Masaya Volcano: Staring Into the Mouth of Hell
With the exception of the thick, impermeable clouds of rising sulfur, there don’t seem to be any signs of life in this large pit crater. So we’re surprised to suddenly see a company of parakeets ascend from some unknown abode within the basin that descends hundreds of feet below. Our guide explains that the comings and goings of these parakeets are a crucial clue to the imminent happenings of the Masaya Volcano – a complex volcano composed of a series of two volcanos and five craters.
A few years ago, the parakeets, which had been out and about soaring through Masaya’s skies, returned to their volcanic home here in the Santiago Crater only to reemerge moments later, circling the welkin above. Suddenly, the parakeets flew away, and no more than two minutes later, the ground rumbled and the crater blew its fuse, spewing rocks and ashes through the air. Although cars in the nearby parking lot were damaged, lives were fortunately spared. But the lesson was clear – to escape Masaya’s wrath, pay attention to the parakeets.

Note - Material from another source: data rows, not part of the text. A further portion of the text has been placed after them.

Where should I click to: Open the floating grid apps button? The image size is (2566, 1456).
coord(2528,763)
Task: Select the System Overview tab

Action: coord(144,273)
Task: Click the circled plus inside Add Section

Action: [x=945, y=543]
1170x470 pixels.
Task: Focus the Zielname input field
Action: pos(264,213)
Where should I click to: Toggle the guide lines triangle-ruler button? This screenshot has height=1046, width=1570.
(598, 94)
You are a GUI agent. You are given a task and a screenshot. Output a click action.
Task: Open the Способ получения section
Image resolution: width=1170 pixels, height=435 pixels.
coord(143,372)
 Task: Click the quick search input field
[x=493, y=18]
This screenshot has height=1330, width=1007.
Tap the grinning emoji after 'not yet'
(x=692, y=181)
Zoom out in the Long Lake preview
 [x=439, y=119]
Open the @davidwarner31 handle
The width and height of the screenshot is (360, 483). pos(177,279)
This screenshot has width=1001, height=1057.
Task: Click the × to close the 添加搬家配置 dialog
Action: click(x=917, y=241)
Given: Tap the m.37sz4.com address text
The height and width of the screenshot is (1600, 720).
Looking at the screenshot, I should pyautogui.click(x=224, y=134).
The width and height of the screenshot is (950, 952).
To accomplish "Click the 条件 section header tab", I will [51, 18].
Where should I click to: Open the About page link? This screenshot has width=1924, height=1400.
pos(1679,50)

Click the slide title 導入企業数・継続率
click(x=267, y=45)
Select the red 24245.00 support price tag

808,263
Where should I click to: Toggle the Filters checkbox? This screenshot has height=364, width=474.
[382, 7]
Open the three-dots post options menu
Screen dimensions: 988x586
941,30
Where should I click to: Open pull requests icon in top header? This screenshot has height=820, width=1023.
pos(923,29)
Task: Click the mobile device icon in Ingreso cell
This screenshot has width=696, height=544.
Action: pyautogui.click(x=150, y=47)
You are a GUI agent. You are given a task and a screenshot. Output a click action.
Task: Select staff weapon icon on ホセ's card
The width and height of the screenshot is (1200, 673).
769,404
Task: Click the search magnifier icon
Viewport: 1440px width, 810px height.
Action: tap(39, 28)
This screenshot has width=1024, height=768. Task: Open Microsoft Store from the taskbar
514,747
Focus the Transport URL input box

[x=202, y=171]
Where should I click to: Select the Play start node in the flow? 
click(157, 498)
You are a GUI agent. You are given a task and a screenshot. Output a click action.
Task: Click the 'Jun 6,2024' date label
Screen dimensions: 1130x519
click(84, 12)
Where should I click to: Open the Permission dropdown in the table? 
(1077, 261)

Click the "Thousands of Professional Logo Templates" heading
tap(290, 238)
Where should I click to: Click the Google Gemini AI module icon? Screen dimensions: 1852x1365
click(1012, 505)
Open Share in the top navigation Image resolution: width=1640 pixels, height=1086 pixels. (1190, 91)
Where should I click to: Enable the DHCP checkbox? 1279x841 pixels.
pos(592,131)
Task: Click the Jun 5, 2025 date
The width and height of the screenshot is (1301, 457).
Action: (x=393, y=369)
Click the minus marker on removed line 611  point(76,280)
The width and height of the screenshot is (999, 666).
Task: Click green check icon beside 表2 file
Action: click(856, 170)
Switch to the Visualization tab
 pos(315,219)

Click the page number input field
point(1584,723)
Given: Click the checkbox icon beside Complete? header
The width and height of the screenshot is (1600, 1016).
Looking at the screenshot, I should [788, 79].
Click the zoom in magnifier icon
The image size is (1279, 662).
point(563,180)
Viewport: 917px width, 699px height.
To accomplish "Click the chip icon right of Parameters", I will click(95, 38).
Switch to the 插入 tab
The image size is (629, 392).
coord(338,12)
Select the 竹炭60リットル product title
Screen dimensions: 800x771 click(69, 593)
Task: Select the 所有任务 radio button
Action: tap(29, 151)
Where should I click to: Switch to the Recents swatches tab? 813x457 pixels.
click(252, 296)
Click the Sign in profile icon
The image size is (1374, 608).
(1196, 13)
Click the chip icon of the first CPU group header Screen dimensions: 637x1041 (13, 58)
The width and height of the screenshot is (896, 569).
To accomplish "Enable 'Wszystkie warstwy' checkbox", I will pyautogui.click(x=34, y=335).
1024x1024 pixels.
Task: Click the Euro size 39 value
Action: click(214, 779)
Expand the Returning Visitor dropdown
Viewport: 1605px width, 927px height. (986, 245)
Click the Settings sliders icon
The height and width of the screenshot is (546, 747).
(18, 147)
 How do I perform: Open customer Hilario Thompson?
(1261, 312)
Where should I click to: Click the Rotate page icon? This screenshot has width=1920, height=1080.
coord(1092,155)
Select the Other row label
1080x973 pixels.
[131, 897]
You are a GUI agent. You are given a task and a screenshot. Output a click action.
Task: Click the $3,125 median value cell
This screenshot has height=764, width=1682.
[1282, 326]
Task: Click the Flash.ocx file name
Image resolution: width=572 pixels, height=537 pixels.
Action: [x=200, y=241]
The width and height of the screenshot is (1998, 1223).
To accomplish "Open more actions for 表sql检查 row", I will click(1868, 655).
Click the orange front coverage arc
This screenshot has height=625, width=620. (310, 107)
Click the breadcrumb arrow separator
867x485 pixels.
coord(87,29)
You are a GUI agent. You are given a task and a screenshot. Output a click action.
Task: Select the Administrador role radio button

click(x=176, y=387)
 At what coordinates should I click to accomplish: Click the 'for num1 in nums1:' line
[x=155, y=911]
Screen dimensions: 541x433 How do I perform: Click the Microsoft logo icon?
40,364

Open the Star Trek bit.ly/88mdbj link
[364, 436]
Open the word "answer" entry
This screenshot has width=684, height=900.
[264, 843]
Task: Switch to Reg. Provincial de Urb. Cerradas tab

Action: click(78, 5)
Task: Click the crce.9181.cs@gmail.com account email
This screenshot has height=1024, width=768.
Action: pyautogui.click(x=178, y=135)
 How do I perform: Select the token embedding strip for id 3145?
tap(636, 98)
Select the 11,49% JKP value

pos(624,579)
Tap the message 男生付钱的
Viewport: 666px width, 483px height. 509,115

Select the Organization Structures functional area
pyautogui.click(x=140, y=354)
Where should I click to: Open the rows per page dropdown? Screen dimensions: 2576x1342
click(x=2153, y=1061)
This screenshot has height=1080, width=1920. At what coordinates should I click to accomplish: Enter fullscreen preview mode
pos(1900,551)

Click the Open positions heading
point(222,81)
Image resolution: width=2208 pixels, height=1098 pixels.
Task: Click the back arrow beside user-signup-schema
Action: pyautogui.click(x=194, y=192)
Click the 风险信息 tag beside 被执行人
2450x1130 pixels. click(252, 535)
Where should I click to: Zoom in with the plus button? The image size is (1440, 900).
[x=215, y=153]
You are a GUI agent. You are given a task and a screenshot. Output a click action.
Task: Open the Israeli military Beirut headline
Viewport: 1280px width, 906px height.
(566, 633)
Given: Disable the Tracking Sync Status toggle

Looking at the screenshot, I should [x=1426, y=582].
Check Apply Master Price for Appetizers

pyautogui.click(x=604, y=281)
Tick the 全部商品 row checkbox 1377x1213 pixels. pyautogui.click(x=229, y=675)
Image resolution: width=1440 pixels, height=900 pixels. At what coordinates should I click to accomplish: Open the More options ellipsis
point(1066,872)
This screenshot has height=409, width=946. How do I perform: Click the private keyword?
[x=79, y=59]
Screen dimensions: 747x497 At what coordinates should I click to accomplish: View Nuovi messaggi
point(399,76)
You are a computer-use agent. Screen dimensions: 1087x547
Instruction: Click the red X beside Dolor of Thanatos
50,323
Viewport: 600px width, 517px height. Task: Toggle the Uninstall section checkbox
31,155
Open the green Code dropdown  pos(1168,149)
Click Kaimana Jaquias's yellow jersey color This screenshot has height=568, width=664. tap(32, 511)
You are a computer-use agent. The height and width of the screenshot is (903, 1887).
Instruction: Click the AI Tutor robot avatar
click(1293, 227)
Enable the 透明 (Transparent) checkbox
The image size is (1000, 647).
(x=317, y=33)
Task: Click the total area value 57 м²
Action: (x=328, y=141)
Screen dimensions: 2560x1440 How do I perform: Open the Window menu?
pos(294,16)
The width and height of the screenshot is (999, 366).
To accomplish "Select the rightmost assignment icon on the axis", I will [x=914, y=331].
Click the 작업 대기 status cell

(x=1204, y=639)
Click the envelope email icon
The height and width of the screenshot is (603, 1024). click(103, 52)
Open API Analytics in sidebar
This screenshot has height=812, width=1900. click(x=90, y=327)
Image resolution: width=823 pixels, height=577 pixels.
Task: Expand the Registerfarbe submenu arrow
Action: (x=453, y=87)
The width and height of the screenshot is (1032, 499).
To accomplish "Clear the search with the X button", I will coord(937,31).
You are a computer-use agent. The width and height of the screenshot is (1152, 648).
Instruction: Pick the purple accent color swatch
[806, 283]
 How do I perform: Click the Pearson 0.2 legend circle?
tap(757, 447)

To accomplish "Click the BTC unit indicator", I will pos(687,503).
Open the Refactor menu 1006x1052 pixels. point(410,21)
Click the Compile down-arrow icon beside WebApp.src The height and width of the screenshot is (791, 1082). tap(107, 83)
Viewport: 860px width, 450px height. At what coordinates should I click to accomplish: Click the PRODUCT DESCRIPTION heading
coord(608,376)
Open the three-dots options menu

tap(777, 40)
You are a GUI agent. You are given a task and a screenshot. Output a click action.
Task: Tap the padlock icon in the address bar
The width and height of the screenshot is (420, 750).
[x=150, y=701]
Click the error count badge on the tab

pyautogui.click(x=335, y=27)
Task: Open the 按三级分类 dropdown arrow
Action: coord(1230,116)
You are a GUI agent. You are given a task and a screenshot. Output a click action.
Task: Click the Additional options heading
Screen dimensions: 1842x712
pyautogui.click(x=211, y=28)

The wealthy, children, and beautiful virgins of centuries past were often chosen to face Masaya head on. Indigenous peoples believed that a hag deity left the bottom of the volcanic crater to advise them, and in deference to her, the selected few made the sacrificial leap into the crater’s bowels into what they believed was a sort of purgatory – not death. Being chosen to make this leap of faith was a great honor that couldn’t be refused without risking ostracism and banishment.
When the Spanish arrived, they didn’t have the same reverence for Masaya, seeing it instead as “The Mouth of Hell”. In 1529, Friar Francisco Bobadilla ordered the construction of a cross nearby in an effort to exorcise the devil from the volcano’s belly.
Unlike the Spanish, this is the one and only time I ever want a glimpse into hell. With a bit of time and patience, the sulfur clouds clear, and we’re offered a peek into the seemingly abysmal drop off.
My thoughts turn morbid as I think about the gashes and injuries the offerors suffered as their bodies banged against the volcanic crater’s jagged surfaces while plummeting to their deaths below.
Engulfed in sulfur fumes, I turn my back to the crater in search of fresh air. Our guide points to the dormant crater nearby. With the exception of grass, vegetation won’t grow on its surface because of the rising heat below.
When Masaya blows again – and it will blow again – I wonder how the landscape will change in this 54 square kilometer super caldera that is the Masaya Volcano National Park. I wonder if the people and the wildlife that live in this area will make it out in time. God knows the parakeets will.